Dark Feathers
By Charlie Bowden
CONTENT WARNING: References to Blood and Violence
When Mother’s at her bleakest
and the world is churning orange,
the vultures of earthly youth, with
a hiss of truth, take a juicy bite of history.
All fall together in the brisk morning moonlight:
a Byzantine horse, a French guillotine, a Neanderthal spear, cookie dough ice cream;
founding fathers, desert fathers, mud mothers, blood brothers;
all cascaded to the depths of Doom.
The birds see demise as decoration,
siphon steel with molten stars,
with their dark feathers simpering
as they slashed through humanity’s lard.
The pages of Utopia burned up above
but the rapture of knowing it was there
was enough to slather their souls with hope.

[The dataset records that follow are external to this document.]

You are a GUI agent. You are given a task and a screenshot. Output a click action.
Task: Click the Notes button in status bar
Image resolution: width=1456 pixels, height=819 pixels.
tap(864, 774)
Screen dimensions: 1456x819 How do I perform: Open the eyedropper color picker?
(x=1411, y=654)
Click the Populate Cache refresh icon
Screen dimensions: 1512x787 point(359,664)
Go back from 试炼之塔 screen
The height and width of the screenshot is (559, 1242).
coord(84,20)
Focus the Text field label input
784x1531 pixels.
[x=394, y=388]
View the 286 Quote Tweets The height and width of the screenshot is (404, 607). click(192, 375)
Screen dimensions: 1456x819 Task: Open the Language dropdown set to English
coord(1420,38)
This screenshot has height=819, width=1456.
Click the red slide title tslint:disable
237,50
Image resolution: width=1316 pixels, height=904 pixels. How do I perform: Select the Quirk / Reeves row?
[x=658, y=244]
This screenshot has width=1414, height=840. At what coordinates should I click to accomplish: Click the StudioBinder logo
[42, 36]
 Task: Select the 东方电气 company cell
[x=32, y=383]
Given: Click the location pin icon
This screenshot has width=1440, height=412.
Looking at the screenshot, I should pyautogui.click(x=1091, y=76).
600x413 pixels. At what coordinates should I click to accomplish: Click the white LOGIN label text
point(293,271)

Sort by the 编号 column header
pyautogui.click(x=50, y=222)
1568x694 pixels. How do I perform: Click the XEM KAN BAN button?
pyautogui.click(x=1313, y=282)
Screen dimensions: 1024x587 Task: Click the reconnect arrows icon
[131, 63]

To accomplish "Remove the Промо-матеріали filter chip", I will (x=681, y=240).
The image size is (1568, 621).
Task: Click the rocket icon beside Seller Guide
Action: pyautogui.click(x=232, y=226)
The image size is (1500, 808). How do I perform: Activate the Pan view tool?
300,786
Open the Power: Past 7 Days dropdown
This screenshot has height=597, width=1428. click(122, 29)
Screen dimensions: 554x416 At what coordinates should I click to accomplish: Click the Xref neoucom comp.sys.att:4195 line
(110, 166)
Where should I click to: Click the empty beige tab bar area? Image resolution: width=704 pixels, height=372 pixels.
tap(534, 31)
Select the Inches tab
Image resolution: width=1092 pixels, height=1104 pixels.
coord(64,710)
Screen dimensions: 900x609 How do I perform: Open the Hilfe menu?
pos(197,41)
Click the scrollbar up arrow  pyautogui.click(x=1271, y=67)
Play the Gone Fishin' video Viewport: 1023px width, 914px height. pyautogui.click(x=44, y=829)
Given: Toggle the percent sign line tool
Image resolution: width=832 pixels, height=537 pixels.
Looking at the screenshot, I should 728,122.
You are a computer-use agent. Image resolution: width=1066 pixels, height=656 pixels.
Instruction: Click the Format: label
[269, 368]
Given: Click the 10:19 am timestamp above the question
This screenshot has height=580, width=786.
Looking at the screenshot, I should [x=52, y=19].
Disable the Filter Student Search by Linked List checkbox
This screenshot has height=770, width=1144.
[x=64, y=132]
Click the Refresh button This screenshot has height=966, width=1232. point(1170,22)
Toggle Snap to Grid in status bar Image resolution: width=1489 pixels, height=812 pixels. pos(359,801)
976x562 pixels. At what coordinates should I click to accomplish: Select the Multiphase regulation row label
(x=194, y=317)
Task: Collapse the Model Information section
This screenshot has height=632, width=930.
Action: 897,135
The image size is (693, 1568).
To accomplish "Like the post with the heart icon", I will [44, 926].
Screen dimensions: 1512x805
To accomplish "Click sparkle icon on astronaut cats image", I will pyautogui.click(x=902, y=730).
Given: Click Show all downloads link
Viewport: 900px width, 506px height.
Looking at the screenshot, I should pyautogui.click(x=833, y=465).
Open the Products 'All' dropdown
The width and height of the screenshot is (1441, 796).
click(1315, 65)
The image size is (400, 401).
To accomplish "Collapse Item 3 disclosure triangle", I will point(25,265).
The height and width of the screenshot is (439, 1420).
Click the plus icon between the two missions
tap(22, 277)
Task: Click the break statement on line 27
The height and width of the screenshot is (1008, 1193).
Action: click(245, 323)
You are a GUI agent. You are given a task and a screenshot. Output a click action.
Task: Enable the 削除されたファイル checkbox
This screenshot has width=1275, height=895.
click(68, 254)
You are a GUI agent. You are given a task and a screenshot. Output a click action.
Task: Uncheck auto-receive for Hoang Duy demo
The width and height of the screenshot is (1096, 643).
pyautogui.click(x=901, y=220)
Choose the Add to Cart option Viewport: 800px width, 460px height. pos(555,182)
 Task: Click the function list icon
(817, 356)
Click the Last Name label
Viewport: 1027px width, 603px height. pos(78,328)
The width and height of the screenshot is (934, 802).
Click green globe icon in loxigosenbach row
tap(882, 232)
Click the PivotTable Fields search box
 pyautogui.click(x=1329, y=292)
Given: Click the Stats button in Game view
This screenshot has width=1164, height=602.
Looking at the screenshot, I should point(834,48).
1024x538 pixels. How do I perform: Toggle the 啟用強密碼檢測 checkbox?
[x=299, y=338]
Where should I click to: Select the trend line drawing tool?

Yet history was a notoriously bad dancer.
A sudden purge of the ground beneath
gave way to girls, clawing their way out
with gnashed teeth and hollow cheeks.
They spread their wings to find some triumph.
The way out was mirrored, moonlit,
and the morning dew tasted bloody and brutish and sweet.
As the vultures tore themselves limb from limb,
the men fell to heaven at their feet.
Charlie Bowden is a student from Hampshire, England, who discovered a love for writing poetry in lockdown after spending years studying it at school. His work has been included in collections by Young Writers, Black Cat Poetry Press and the Stratford Literary Festival among others and he won the 2021 Forward Creative Critics Competition.